Mark: You know, there's more than one way to learn how to play the blues. In fact, there's two ways. The first way, you study your instrument. Your guitar, your harp or whatever you got, ya know ya study until you're a regular lead belly. The second way is to get hurt. I got hurt the best way, by a woman... by a mean bitchy woman, yessah. She gave me the blues so bad, I'd be lying in my hotel oom at 3 o'clock in the morning and I can't even move out of the refrigerator door, I got the blues so bad. I got the blues so bad, I'd be lying on my bed, I can't even turn myself over. I got the blues so bad, every night my eyes my keep poppin' wide open so I gotta call a friend and say "Hey buddy! Shut my eyes for me. I got the blues." I got hurt by a real bad woman, yasah I did. She called herself Kathie. Now, that's Kathie with a 'K'".

[We cut to a cubicle at AT & Love where we see Kathie (Bruce) typing. She also turns to the camera and speaks to it.]

Bruce: He said that about me? That I was a bitch? A mean mistreater? Moi? Well, if having high dating standards means that I'm a bitch, then... [pauses] well, I'm NOT a bitch! He's melodramatic. I really like Mississippi Gary, I do. But after a while, dating a bluesguy can be depressing. I mean, he brings his work home with him. I mean, Gary? I don't like Mondays either, but I still go to work.
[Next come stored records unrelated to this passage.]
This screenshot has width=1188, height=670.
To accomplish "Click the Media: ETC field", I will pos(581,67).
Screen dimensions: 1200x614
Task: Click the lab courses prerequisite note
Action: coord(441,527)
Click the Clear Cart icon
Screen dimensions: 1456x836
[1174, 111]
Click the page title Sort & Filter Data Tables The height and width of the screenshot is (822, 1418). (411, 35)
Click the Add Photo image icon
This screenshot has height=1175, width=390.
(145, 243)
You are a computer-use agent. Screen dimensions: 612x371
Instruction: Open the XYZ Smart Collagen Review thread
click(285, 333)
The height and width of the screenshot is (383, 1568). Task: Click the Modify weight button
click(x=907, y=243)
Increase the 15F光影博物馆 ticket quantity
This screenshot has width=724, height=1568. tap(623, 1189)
I mean, he sits around all day watching soap operas, waiting for his career to take off. He says that he's played with all the greats. I say "Good. Let's fill out a resume." But no. His whining is really starting to make me a little mad.

Mark: When Kathie with a 'K' got mad, you understand, she got the devil right in her eye. And she take all her troubles out on her blues-lovin guy, yessah. And she don't hurt a guy once, no she hurt a guy FIVE times. Yeah. Yeah. One time she won't talk to me. Two time, she won't walk with me. Three time, she won't squawk with me. Four time, she won't walk with me, but in a different place, you understand? And five time, she start to eat. Cause when Kathie with a 'K' get the devil in her eye, the devil take this bus right down to her thighs. Yessah, she be a fat dame, I'm telling ya. Yessah.

Bruce: [eating a cupcake] I eat. I do. I pick. I nibble. I misdress. I have a little food. But I don't have an eating disorder. I don't hide food. I don't puke on purpose. I mean, we were at "The K" (?) for heavens sake. That salad bar is 3 miles long! I mean, even if you have a little bit of this and a little bit of that, before you know it you're in way over your head. Well, of course I was eating! He was yelling at me so much!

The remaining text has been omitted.